The price of the Rose share jumps: Baader Bank leaves Zur Rose open by numbers "Buy" – Shop Apotheke share recovers

Zur Rose wants to break even in operations by 2023, a year earlier than originally planned. In addition, the company was quite confident about the ongoing topic of e-prescriptions in Germany: they are being used more and more.

According to traders, the news is also positive for sentiment at Shop Apotheke Europe NV as both companies compete fiercely in the German market. The fact that the Swiss presented a mixed interim report and also cut the sales outlook a little was of little consequence.

After gains that were initially clearer, the recently weakening title of Shop Apotheke as one of the SDAX favorites rose at times via XETRA by almost four percent to EUR 79.34 at midday. In the middle of the week they had fallen to their lowest level in over six weeks at EUR 76.32.
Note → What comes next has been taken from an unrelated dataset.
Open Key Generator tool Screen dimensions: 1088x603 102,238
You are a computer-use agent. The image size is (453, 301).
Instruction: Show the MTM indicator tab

On the Zurich stock exchange, Zur Rose temporarily posted a plus of almost nine percent to CHF 60.10, after having reached a record low of CHF 55.15 the day before. The strong rise in prices could therefore also be partly due to so-called short covering. Investors who have been betting on falling prices have to buy back these shorted shares in the market, which gives the price an additional boost.

The fact that the adjusted operating result should already be positive in 2023 thanks to savings, increases in productivity and marketing optimization is the best news for analyst Volker Bosse from Baader Bank. Fortunately, this also means that at least the operative business does not have any additional capital requirements. Michael Heider from the analysis company Warburg Research also rated the planned earlier breakeven point as clearly positive. He also highlighted the opportunities associated with e-prescriptions in Germany.

Recently there had been repeated speculation at Zur Rose about a necessary capital increase. The capital requirement is limited to the refinancing of the outstanding bonds and a liquidity reserve, according to Zur Rose on Thursday. Various options would be examined for this purpose.

Other experts, however, take a much more critical view of this topic and emphasize that the situation remains opaque. “The potential for another capital increase at Zur Rose is great,” writes ZKB analyst Gian Marco Werro. Warburg expert Heider assumes that the share will remain under pressure in the long term as long as the financial uncertainties persist.

The analysts were not enthusiastic about the latest business development and the outlook for the Swiss. Baader expert Bosse spoke of a better-than-expected earnings trend for the second quarter, which was offset by a disappointing sales development – the dynamics of which looked better at the main competitor Shop Apotheke. He also pointed out that although Zur Rose confirmed the previous year’s target of an operating loss (Ebitda), it now no longer expects stagnating sales, but rather a slight decline.

The Warburg expert Heider complained that the operational development at Zur Rose was still disappointing. Without looking at the profitability targets, he definitely does not see any course drivers in the figures for the first half of the year.

Its longer-term development is unlikely to give shareholders much satisfaction: Zur Rose has lost around three quarters of its value since the beginning of the year. Competitor Shop Apotheke performed significantly better with a price drop of 30 percent – this places the share in the middle of the SDAX. The German small and mid-cap index fell by almost 21 percent.

The Shop Apotheke is also clearly ahead in the entire stock market history of both companies: Since the jump to the trading floor in 2016, the price of the paper has almost tripled. On the other hand, Zur Rose shares have lost more than two-thirds since the IPO in 2017. Both titles are currently miles away from their record prices of 249 euros and 514 francs a year and a half ago.

Baader Bank leaves Zur Rose on “buy” by numbers

Baader Bank has left the rating for Zur Rose at “Buy” based on figures for the second quarter with a price target of CHF 140. The profits of the online pharmacy have developed better than expected, analyst Volker Bosse wrote in a study available on Thursday. However, sales were disappointing. The positive news, however, is that Zur Rose now wants to break even a year earlier with the adjusted operating result (Ebitda).

Barclays leaves Zur Rose Group on ‘Equal Weight’

The British investment bank Barclays left the rating for Zur Rose at “Equal Weight” after half-year figures with a target price of CHF 68. Analyst Otto Sieber called the online pharmacy’s figures “solid” in a study published on Thursday. However, the reduced sales forecast implies a noticeable slowdown in the second half of the year. Reaching profitability earlier comes at the cost of growth.